- Opening Delimiter -

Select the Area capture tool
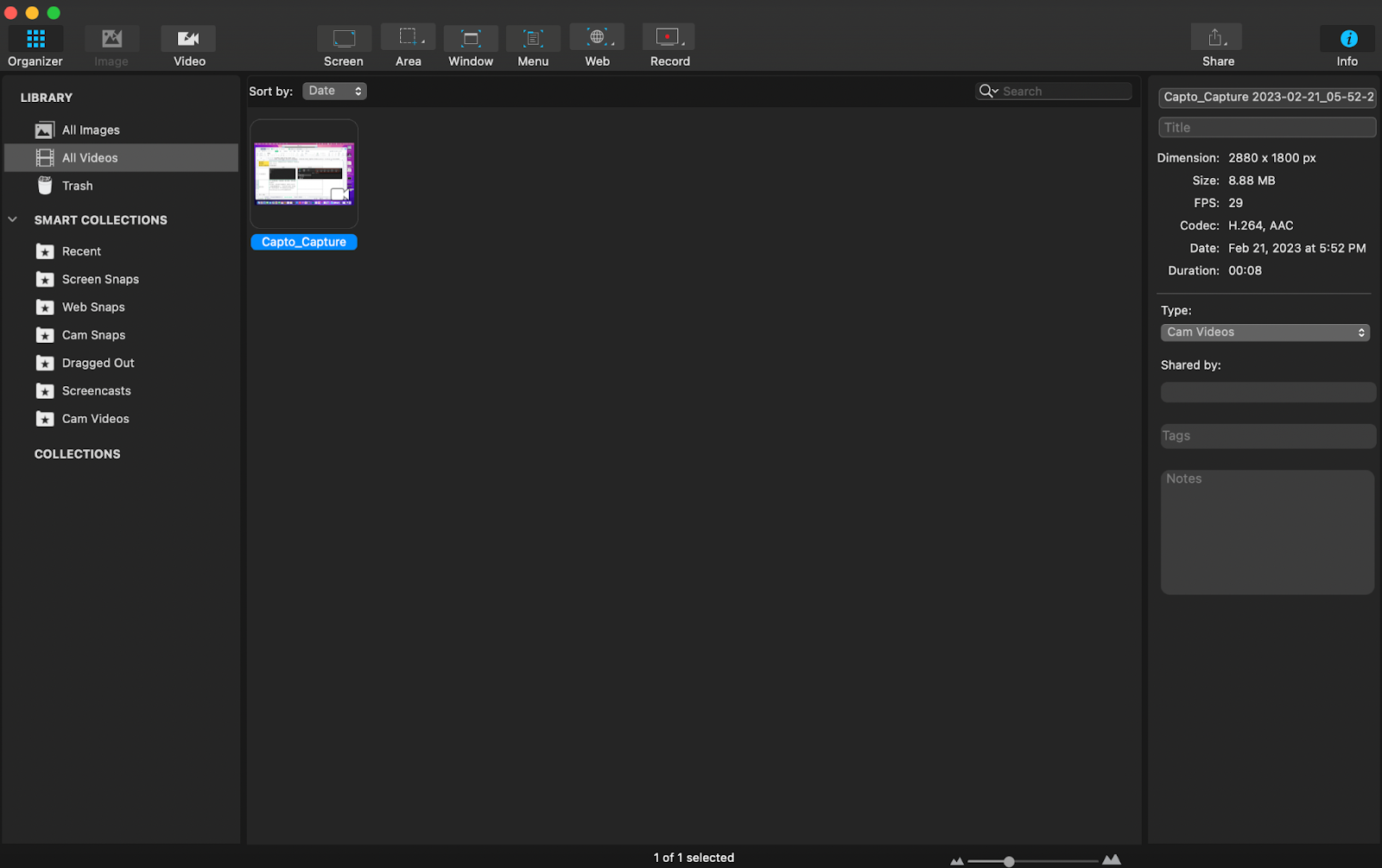 tap(408, 39)
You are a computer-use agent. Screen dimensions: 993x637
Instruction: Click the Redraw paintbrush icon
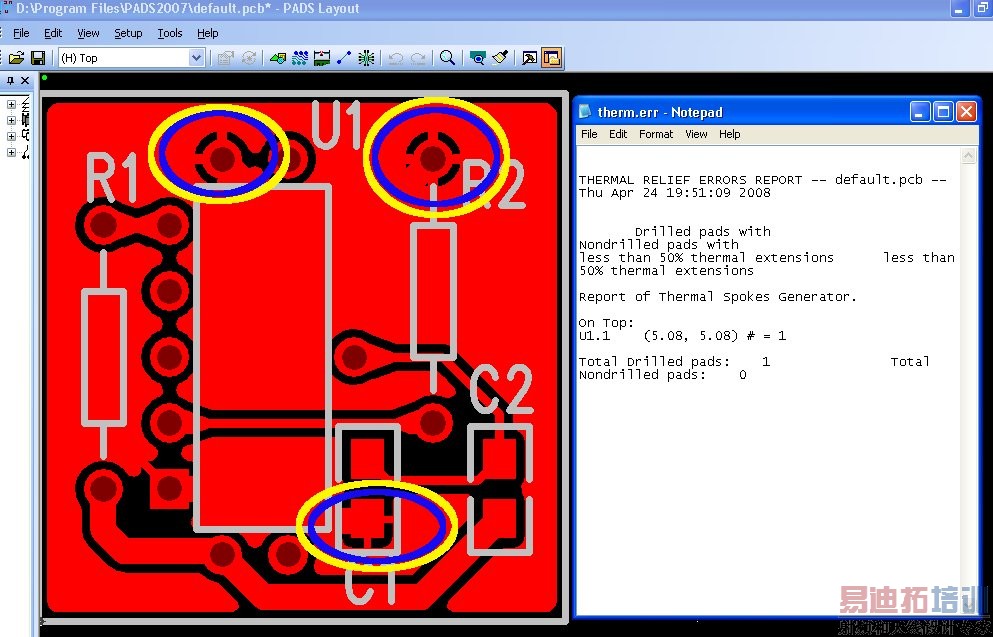500,58
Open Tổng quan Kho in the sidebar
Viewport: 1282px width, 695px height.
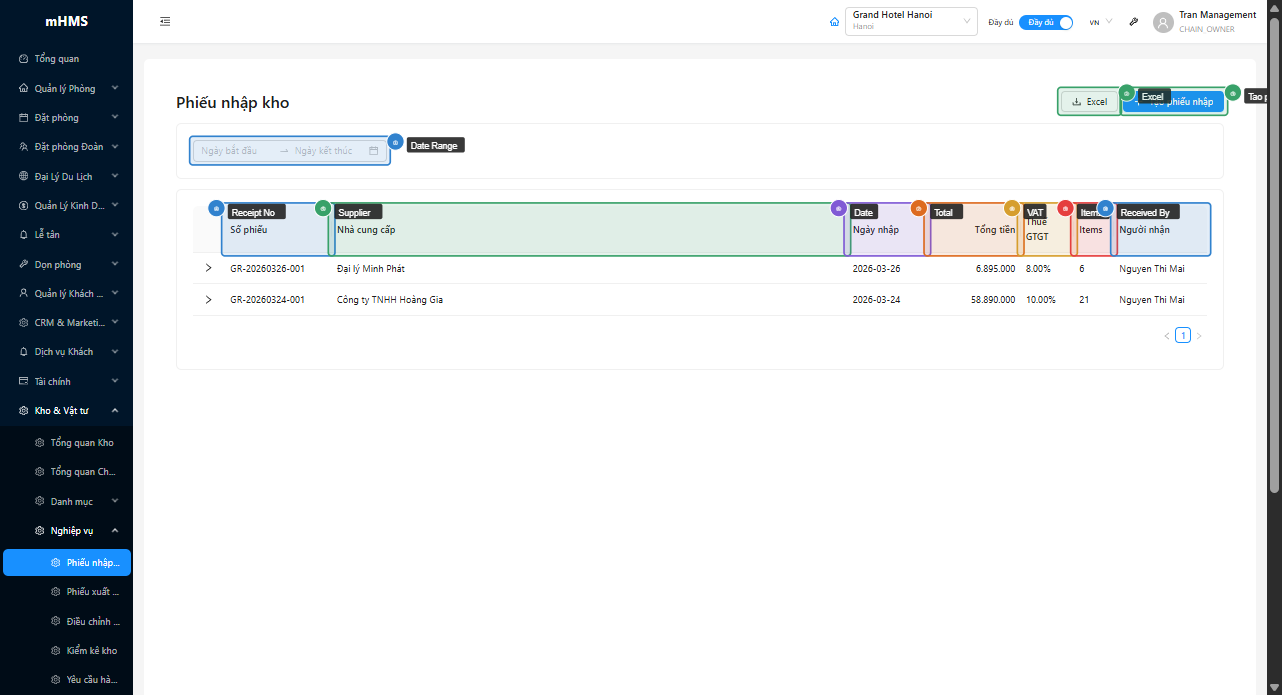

- Closing Delimiter -

[Exercise details]: For each entry above, write it out again exactly but leave out any picture.

[Problem solution]:
Select the Area capture tool
 tap(408, 39)
You are a computer-use agent. Screen dimensions: 993x637
Instruction: Click the Redraw paintbrush icon
500,58
Open Tổng quan Kho in the sidebar
Viewport: 1282px width, 695px height.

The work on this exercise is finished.